#### Problem to solve:
Which lines in the listing below contain the word "accomplish"? Pick out each one and copy it in full.

#### Material:
┏━━

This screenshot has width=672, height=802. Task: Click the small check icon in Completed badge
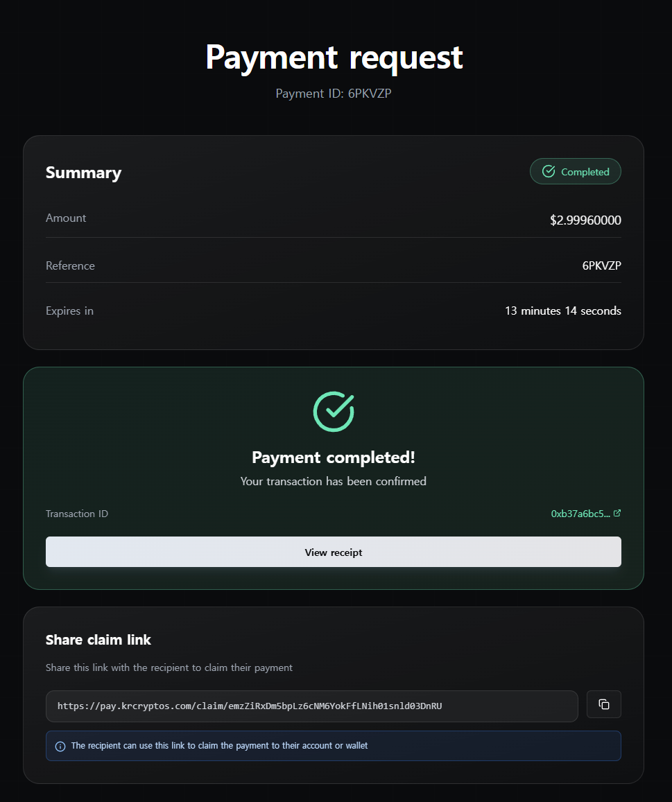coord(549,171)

┗━━
┏━━

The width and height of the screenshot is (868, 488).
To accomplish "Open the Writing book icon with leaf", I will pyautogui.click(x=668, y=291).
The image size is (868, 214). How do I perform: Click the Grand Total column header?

┗━━
┏━━

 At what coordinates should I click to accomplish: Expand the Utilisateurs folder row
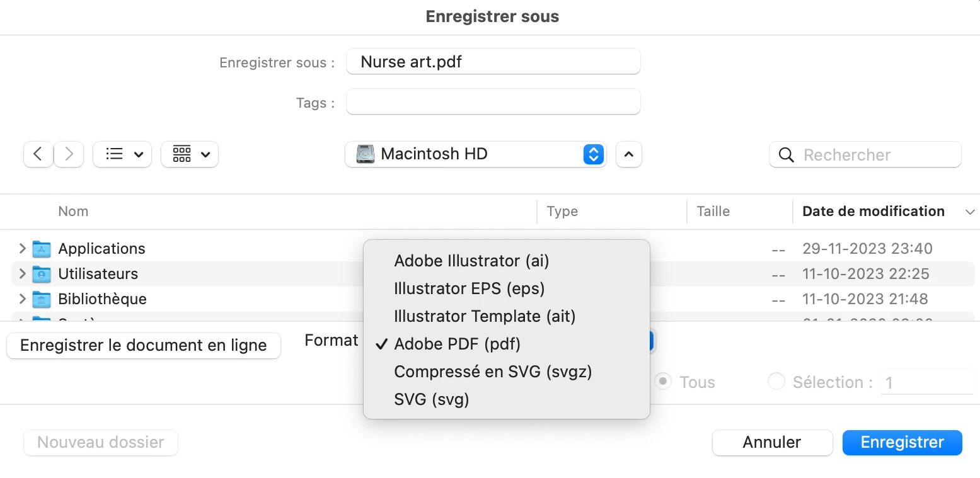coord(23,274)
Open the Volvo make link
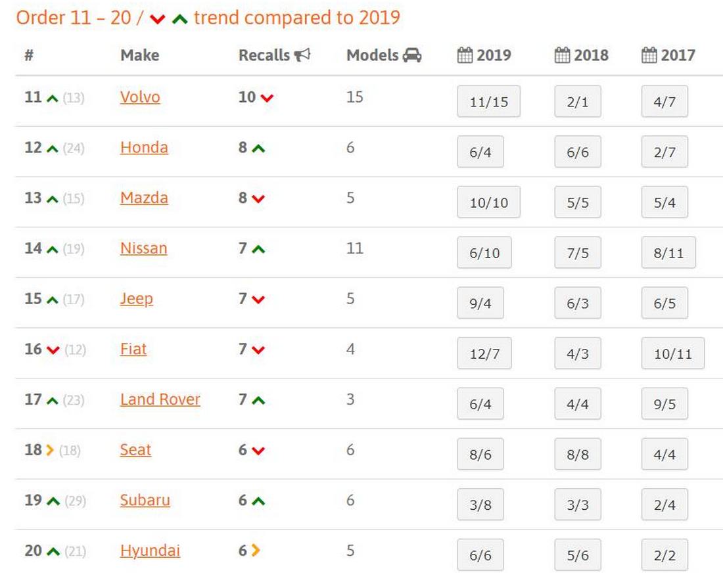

┗━━

#### Task output:
To accomplish "Open the Writing book icon with leaf", I will pyautogui.click(x=668, y=291).
 At what coordinates should I click to accomplish: Expand the Utilisateurs folder row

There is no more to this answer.